• **RECORDS FOR THE EXERCISE**:

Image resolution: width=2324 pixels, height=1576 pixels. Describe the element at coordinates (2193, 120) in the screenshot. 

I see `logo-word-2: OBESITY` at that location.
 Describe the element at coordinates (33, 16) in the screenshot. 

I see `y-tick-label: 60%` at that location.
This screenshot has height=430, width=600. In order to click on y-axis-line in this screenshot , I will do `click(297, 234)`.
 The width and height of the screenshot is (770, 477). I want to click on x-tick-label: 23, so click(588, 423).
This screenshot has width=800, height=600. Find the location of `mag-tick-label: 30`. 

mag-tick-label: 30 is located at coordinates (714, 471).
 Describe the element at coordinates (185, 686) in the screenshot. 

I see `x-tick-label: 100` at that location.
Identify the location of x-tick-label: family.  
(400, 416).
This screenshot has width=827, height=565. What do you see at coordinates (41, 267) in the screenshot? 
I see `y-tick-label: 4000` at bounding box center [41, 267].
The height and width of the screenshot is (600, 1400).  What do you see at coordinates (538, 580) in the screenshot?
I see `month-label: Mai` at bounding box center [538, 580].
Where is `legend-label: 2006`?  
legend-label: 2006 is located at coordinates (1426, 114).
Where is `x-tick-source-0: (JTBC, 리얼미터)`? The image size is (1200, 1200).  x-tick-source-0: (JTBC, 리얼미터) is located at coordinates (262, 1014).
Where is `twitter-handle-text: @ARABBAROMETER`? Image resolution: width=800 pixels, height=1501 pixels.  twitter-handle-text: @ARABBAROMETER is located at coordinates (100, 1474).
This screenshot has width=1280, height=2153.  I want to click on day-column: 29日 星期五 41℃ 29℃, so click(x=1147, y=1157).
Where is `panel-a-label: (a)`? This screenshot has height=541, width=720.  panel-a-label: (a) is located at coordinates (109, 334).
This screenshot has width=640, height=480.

• **TASK REQUIREMENTS**: Please write out all of the records above verbatim, character for character.

• **TASK RESPONSE**:
Image resolution: width=2324 pixels, height=1576 pixels. Describe the element at coordinates (2193, 120) in the screenshot. 

I see `logo-word-2: OBESITY` at that location.
 Describe the element at coordinates (33, 16) in the screenshot. 

I see `y-tick-label: 60%` at that location.
This screenshot has height=430, width=600. In order to click on y-axis-line in this screenshot , I will do `click(297, 234)`.
 The width and height of the screenshot is (770, 477). I want to click on x-tick-label: 23, so click(588, 423).
This screenshot has width=800, height=600. Find the location of `mag-tick-label: 30`. 

mag-tick-label: 30 is located at coordinates (714, 471).
 Describe the element at coordinates (185, 686) in the screenshot. 

I see `x-tick-label: 100` at that location.
Identify the location of x-tick-label: family.  
(400, 416).
This screenshot has width=827, height=565. What do you see at coordinates (41, 267) in the screenshot? 
I see `y-tick-label: 4000` at bounding box center [41, 267].
The height and width of the screenshot is (600, 1400).  What do you see at coordinates (538, 580) in the screenshot?
I see `month-label: Mai` at bounding box center [538, 580].
Where is `legend-label: 2006`?  
legend-label: 2006 is located at coordinates (1426, 114).
Where is `x-tick-source-0: (JTBC, 리얼미터)`? The image size is (1200, 1200).  x-tick-source-0: (JTBC, 리얼미터) is located at coordinates (262, 1014).
Where is `twitter-handle-text: @ARABBAROMETER`? Image resolution: width=800 pixels, height=1501 pixels.  twitter-handle-text: @ARABBAROMETER is located at coordinates (100, 1474).
This screenshot has width=1280, height=2153.  I want to click on day-column: 29日 星期五 41℃ 29℃, so click(x=1147, y=1157).
Where is `panel-a-label: (a)`? This screenshot has height=541, width=720.  panel-a-label: (a) is located at coordinates (109, 334).
This screenshot has width=640, height=480.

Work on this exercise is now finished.